_Excerpted passage_.
_ _ _

1.  In the abstract and paper the authors mentioned " docking results and its accuracy using the example of three most popular programs and five target proteins related to neurodegenerative diseases"  Did you use these programs with any synthetic organic molecules and those get good results? related to any biological assay?

2. Recently many organic molecules have been reported with some docking studies related to mentioned programs. Why don't you mention this in the introduction part with an appropriate explanation?  for example, you can use the following references with explanations like docking studies related to organic molecules.... how support docking program to this work like        

1)  Molecular Diversity, 2022, 26 (5), 2893-2905      

 2)  2020, In: Bioorganic Chemistry. 100, 9 p., 103908        

3)  2022, In: RSC Advances. 12, 35, p. 22476-22491      

 4) Veligeti, R., Madhu, R. B., Anireddy, J., Pasupuleti, V. R., Avula, V. K. R., Ethiraj, K. S., Uppalanchi, S., Kasturi, S., et al., 2020, In: Scientific Reports. 10, 1, 22 p., 20720

Author Response

  1. In the abstract and paper the authors mentioned " docking results and its accuracy using the example of three most popular programs and five target proteins related to neurodegenerative diseases"  Did you use these programs with any synthetic organic molecules and those get good results? related to any biological assay? Answer: We thank the referee for this question. We would like to draw the attention of the reviewer to the fact that all compounds of the benchmark dataset are “synthetic organic molecules”. All these compounds (small-molecule ligands) were obtained from the ChEMBL database. This information is indicated on p.15, lines 488-489, section 3.2.1. For all of them, the results of biological assays are reported. Additional information such as a biological activity measurement method and reference to the original publication can be found in the ChEMBL database using compound ChEMBL code that is indicated in the supplementary tables S1-S6.
  2. Recently many organic molecules have been reported with some docking studies related to mentioned programs. Why don't you mention this in the introduction part with an appropriate explanation?  for example, you can use the following references with explanations like docking studies related to organic molecules.... how support docking program to this work like        

1)  Molecular Diversity, 2022, 26 (5), 2893-2905      

2)  2020, In: Bioorganic Chemistry. 100, 9 p., 103908        

3)  2022, In: RSC Advances. 12, 35, p. 22476-22491      

 4) Veligeti, R., Madhu, R. B., Anireddy, J., Pasupuleti, V. R., Avula, V. K. R., Ethiraj, K. S., Uppalanchi, S., Kasturi, S., et al., 2020, In: Scientific Reports. 10, 1, 22 p., 20720. Answer: We thank the reviewer for the recommendation of references. Molecular docking is a very widely used tool in modern drug design and a large number of articles are published on this topic every year. For example, a search for the keyword "molecular docking" in the Web of Science shows that 11,935 articles were published during the period from January to November (30th November) of this year. Unfortunately, referencing them all is an impossible task. Also, we got acquainted with the publications suggested by the reviewer and found that, unfortunately, none of the articles is in any way related to the subject of the current manuscript.

_ _ _

_Dataset extract_.
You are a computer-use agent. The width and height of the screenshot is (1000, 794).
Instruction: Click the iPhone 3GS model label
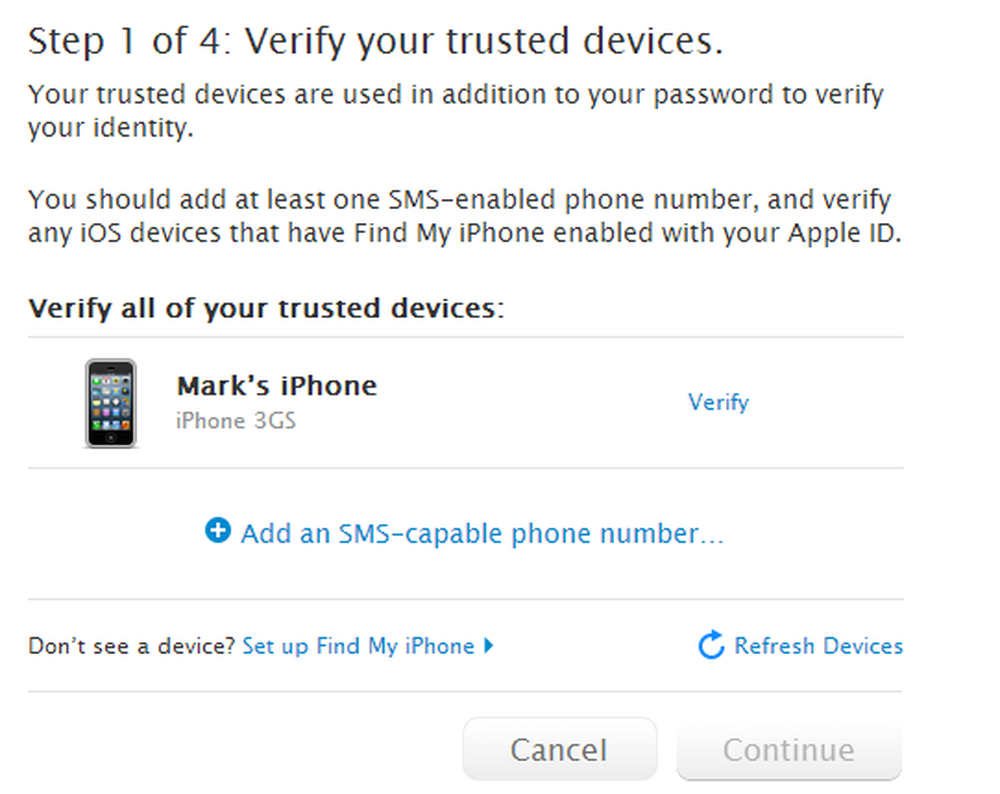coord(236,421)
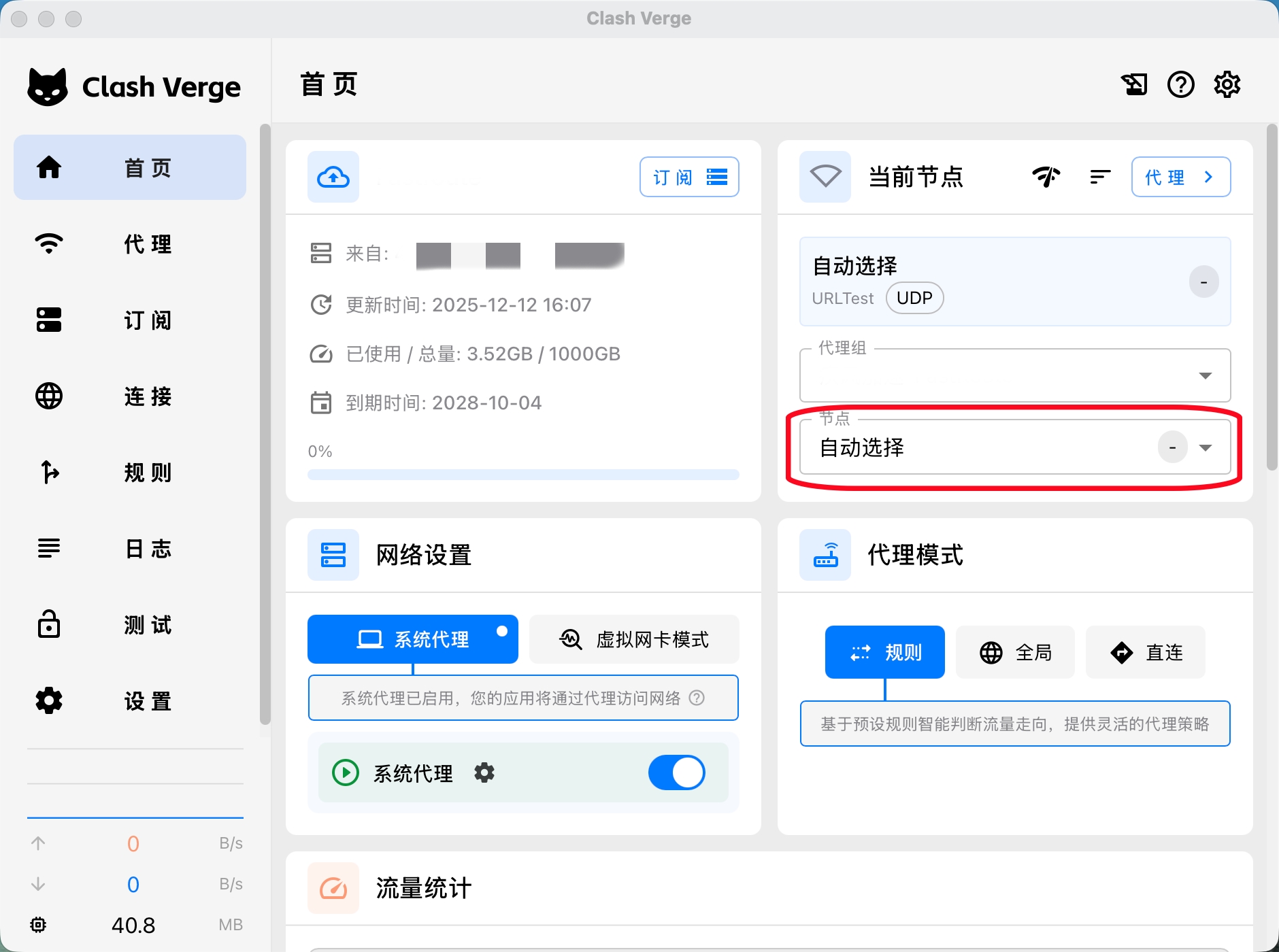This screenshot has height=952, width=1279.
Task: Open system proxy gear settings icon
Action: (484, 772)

_ _ _

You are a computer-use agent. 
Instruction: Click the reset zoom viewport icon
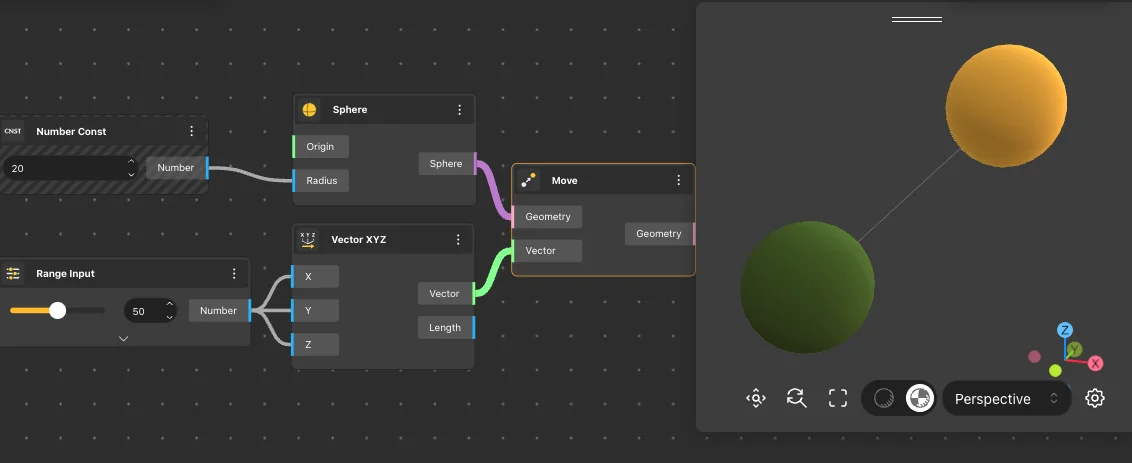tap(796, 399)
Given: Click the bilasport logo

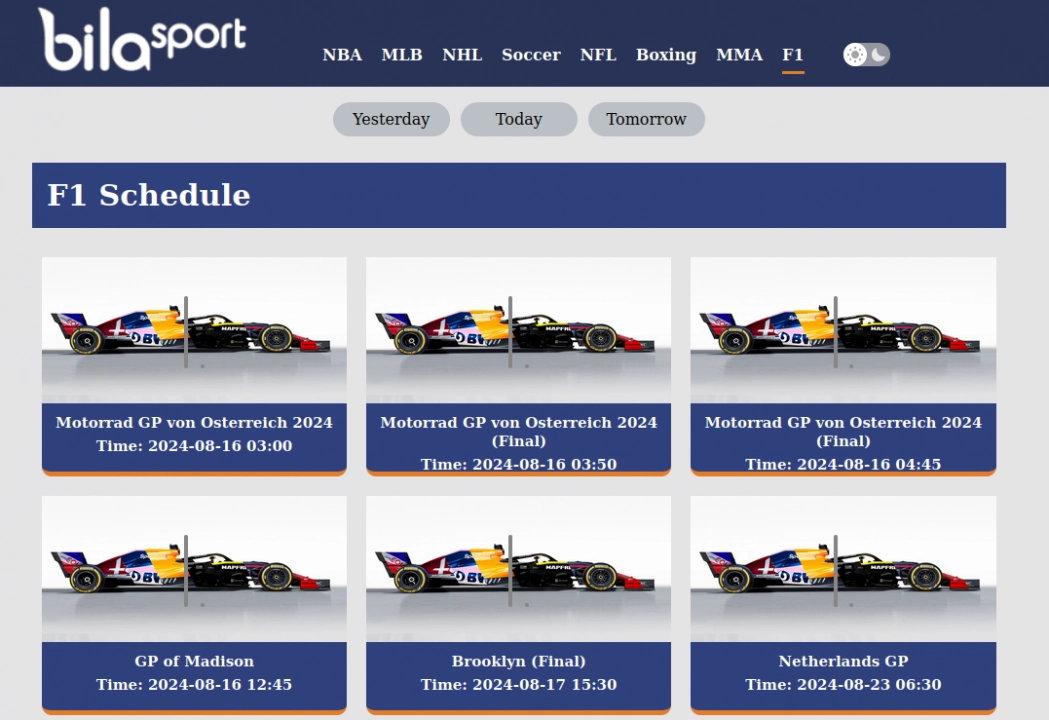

_ _ _

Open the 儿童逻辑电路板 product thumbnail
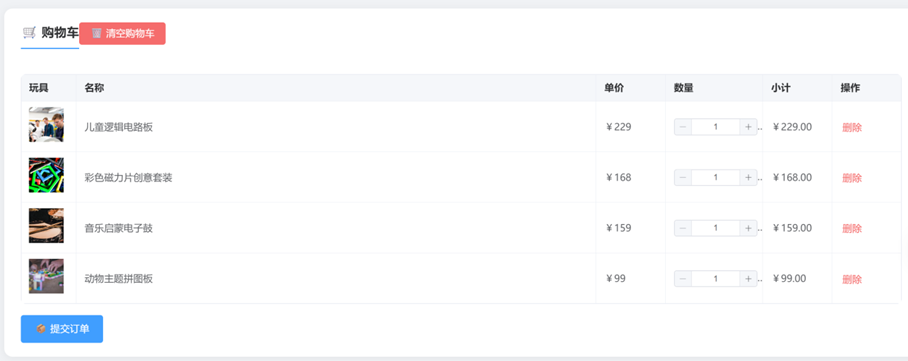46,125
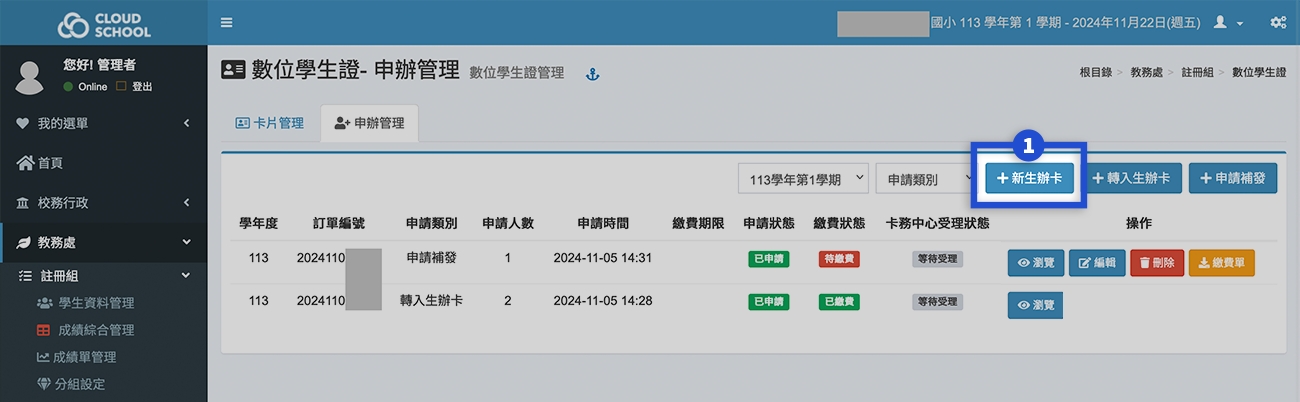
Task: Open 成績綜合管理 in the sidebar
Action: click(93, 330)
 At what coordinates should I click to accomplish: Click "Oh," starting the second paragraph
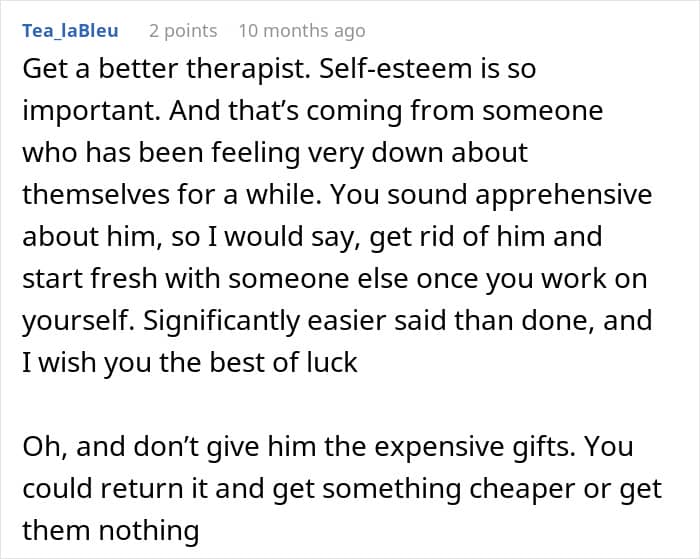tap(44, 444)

_ _ _

_Task statement_. Resume the reviewer-and-author exchange about the molecular docking manuscript, starting right after its final sentence.

_Reply_.
Reviewer 3 Report

General comment

The manuscript is interesting and tries to bridge the gap between the prediction of biologically active compounds using computational methods and the actual biological activity observed in the in vitro testing. The manuscript proposed that the gap can be minimized by setting up a threshold for which the prediction output becomes worthwhile for subsequent screening and/or analysis. This is a good idea. Below is some refinement to make it stronger for consideration upon its adoption. A scheme of the drug screening pipeline would be helpful to explain the state of the art and how this work contributes to improving it.

  1. The application would be more appealing for use if there is an input for prior knowledge of the protein. For example, the protein X (the target) is known to have affinities towards K, L, M, and N types of compounds. An example of this is well provided in 2.1.2. This strategy should be made more profound.

  2. It should be mentioned whether this would work to evaluate compounds that have been known or also for new compounds.

  3. Considering that the main focus of the manuscript is screening and/or evaluation of potential molecules for drug development, it is surprising that Lipinski's rule is not mentioned at all because drug development would involve ADME at some points.

  4. The molecular docking study in the manuscript employed several proteins. The protein structural model used are varying in resolution quality: AChE is 2.40Å, BACE1 is 1.35Å, GSK-3β is 2.40Å, TS3 is 3.14Å (5I6X) and 3.24Å (5I73), and TrkA 2.75Å. Protein structures themselves are models, thus there is an indigenous error (which can be checked through their R factors) and the resolution of the structure affects docking precision, especially when comparing the binding energies.

 

Detailed comments

 

line 25-90. Paragraph 1 is very long, it can be divided into several paragraphs.

Line 66-67. Please make clear what basic parameters were modified.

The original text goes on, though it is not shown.